● SELECTED TEXT

Are state and local pension funds really in crisis?

California state worker Albert Jagow (L) goes over his retirement options with Calpers Retirement Program Specialist JeanAnn Kirkpatrick at the Calpers regional office in Sacramento, California October 21, 2009. Calpers, the largest U.S. public pension fund, manages retirement benefits for more than 1.6 million people, with assets comparable in value to the entire GDP of Israel. The Calpers investment portfolio had a historic drop in value, going from a peak of $250 billion in the fall of 2007 to $167 billion in March 2009, a loss of about a third during that period. It is now around $200 billion. REUTERS/Max Whittaker   (UNITED STATES) - WASE5AM11ZS01

State and local government pension funds are important economic institutions: They hold nearly $4 trillion in assets; their annual benefit payments to beneficiaries are equal to about 1.5 percent of U.S. GDP; and more than 10 million people rely on these payments to sustain themselves in retirement. Louise Sheiner, the Robert S. Kerr Senior Fellow in Economic Studies and policy director of the Hutchins Center at Brookings, along with Byron F. Lutz , assistant director and chief of the fiscal analysis section of the Federal Reserve Board, and Jamie Lenney, an economist at the Bank of England, present a paper, “The Sustainability of State and Local Government Pensions: A Public Finance Approach,”at the Municipal Finance Conference held at Brookings on July 15 and 16, 2019.

In the Q&A below, Louise Sheiner explains their findings and the significance for policymakers.

Q: One often hears and reads about a “crisis” in state and local pension plans and anxiety about trillions of dollars in “unfunded liabilities” that exceed the plans’ assets. Your bottom line is quite different. Why?

A: Much analysis of state and local pension plans focuses on valuing the plans’ liabilities—benefits promised to retirees—and comparing those obligations to the plans’ assets (their portfolios of stocks, bonds and other investments). The gap between the present value of those liabilities and assets, known as “unfunded pension liabilities,” is often a huge and scary number, the size of which depends on the discount rate used to calculate the liabilities and the rate of return used to project growth in assets. In most cases, the implicit assumption behind these analyses is that pension plans should reduce this gap to zero –that is, they should set aside enough money today to cover (or prefund) all the pension benefits they’ve promised to pay.

● DATA SHOWN

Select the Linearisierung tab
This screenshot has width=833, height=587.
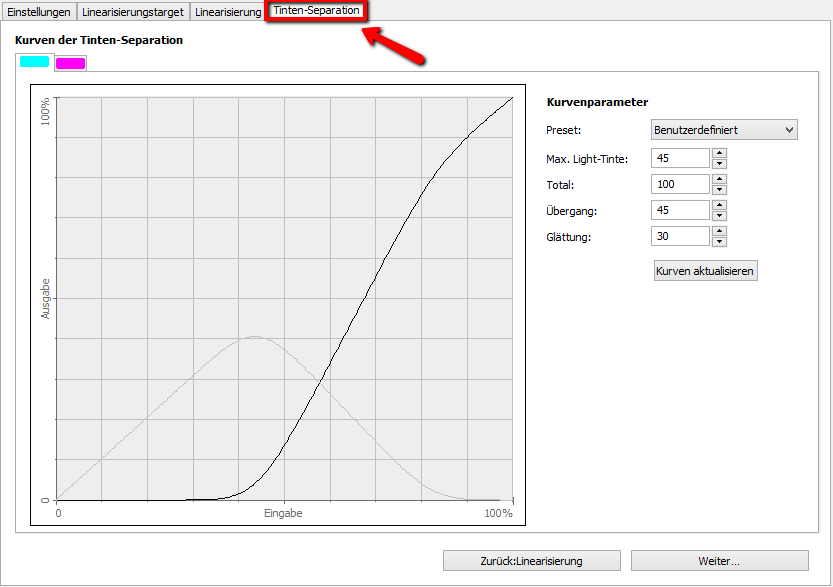(x=228, y=12)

● GIVEN REQUEST
Rewrite the stretch of the pension funds article from "In the Q&A below, Louise" through "quite different. Why?", changing "policymakers" to "lawmakers". The material has nothing to do with the text about state and local pension funds.

● FULL ANSWER
In the Q&A below, Louise Sheiner explains their findings and the significance for lawmakers.

Q: One often hears and reads about a “crisis” in state and local pension plans and anxiety about trillions of dollars in “unfunded liabilities” that exceed the plans’ assets. Your bottom line is quite different. Why?